Из Цунгтанга до Сингхика был еще день пути через лес, уже тропический. Мы оставили Сингхик сегодня утром, а вечером добрались до Гангтока – почти сорокакилометровый путь по ослиной дороге, который начинается на высоте 900 метров и поднимается почти до 1500 метров. Это был убийственный день под дождем, в проклятой сырой жаре леса. Тьма спустилась, пока мы еще были на дороге, но, когда мы добрались до Гангтока, как там было светло! Конечно, от электрического света, я почти его забыл!
Таким образом, в каком-то смысле это было настоящее возвращение на Запад, возвращение к «нормальной» жизни, переход из Средних веков в век спичек, бензина, угля и медной проволоки. К счастью, цивилизация, к которой я принадлежу, поворачивается не только, как это обычно бывает на периферии, своими мелкими материальными сторонами. Дойдя до бунгало, я нашел письмо от Пемы Чоки, которое ждало меня вместе с корзинкой фруктов, и граммофон с музыкальными пластинками. Какое удовольствие! Кто еще бы подумал о таком очаровательном приветствии? Отдыхая, я слушал Брамса, Моцарта, Скарлатти. Я словно искупался в свежей, ясной реке, вспотевший и усталый. Нет ничего в мире более успокаивающего и прелестного. Никогда я так живо не ощущал, что вернулся домой, не в Италию, где я по случайности родился, а в мой настоящий большой дом, в Европу.

▶ Исходные материалы

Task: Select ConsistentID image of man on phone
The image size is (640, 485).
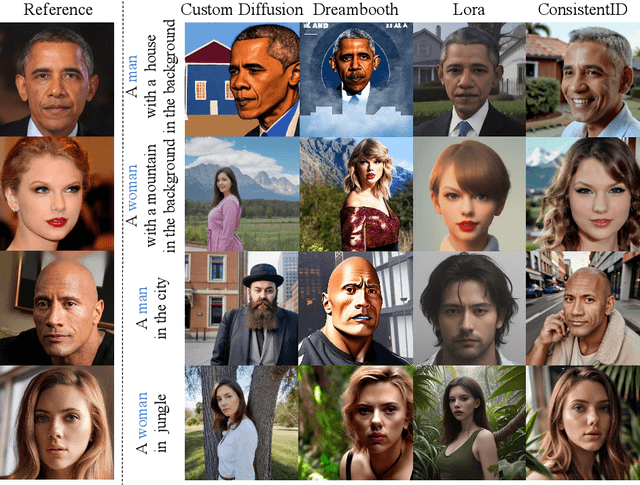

▶ Задания для выполнения
**A.** Ответьте на вопросы по отрывку о возвращении в Гангток:
(i) До какой высоты поднимается путь из Сингхика в Гангток?
(ii) Что, помимо письма от Пемы Чоки, рассказчик нашел в бунгало?
(iii) В какой стране родился рассказчик?
**B.** Напишите продолжение отрывка о возвращении в Гангток, начав сразу после его последней фразы.

▶ Ответы
**A.**
(i) Почти до 1500 метров.
(ii) Корзинку фруктов и граммофон с музыкальными пластинками.
(iii) В Италии.

**B.**
Может быть, в будущем ученые будут ожесточенно спорить о том, превосходит ли искусство Востока искусство Запада. Глядя на них в целом, нужно признать, что в скульптуре и живописи Востока есть гораздо более тонкое и экзальтированное духовное качество, чем в соответствующих искусствах Запада, занятого, как всегда, мифами «истины». Но есть одно искусство, одно наивысшее исключение, и это музыка. В музыке превратности и борьба человеческой души передаются абстрактным, почти математическим языком, который тем не менее способен выразить их, как ничто другое. Что касается музыки, то нет сомнений; это преимущественно европейское искусство, и в ней дух всей цивилизации достигает самых головокружительных высот. Все мучение, страсть, сердце Европы содержится в ней, как и героический разум, гордый дух анализа, благодаря которому Европа воздвигает к небесам незримые дворцы.
Шартру, Кельну, Парфенону, Пизе можно противопоставить Хорю-дзи, Агру, Пекин, Ангкор-Ват. На трон Людовизи, Алтарь Мира, скульптуры Якопо делла Кверчи можно ответить Буддой в Сарнате, Майтрейей в Корю-дзи или барельефами в Боробудуре. На Помпеи, Сикстинскую капеллу и Боттичелли – Аджантой, работами Гу Кайчжи или Сэссю. Но музыка возвышается одна великолепным и несравненным цветком нашей цивилизации; невидимым цветком, который воспринимается самой аналитической, самой одинокой, самой благородной из способностей человека. Ничто нигде и никогда не было создано, что могло бы сравниться с незримыми соборами Моцарта, Вивальди, Бетховена.
Когда я читаю Данте или Блейка, когда меня трогает Пьеро делла Франческа или Мазаччо, я, конечно, горжусь тем, что я европеец. Но когда я слушаю Палестрину или Баха, к моей гордости прибавляется чувство изумления; сознание, что ни одна другая цивилизация никогда не достигала таких высот и не оставляла таких даров всем будущим векам и народам и что, даже если Европа пройдет через какой-то страшный катаклизм, музыка останется, чтобы сказать о ее величии.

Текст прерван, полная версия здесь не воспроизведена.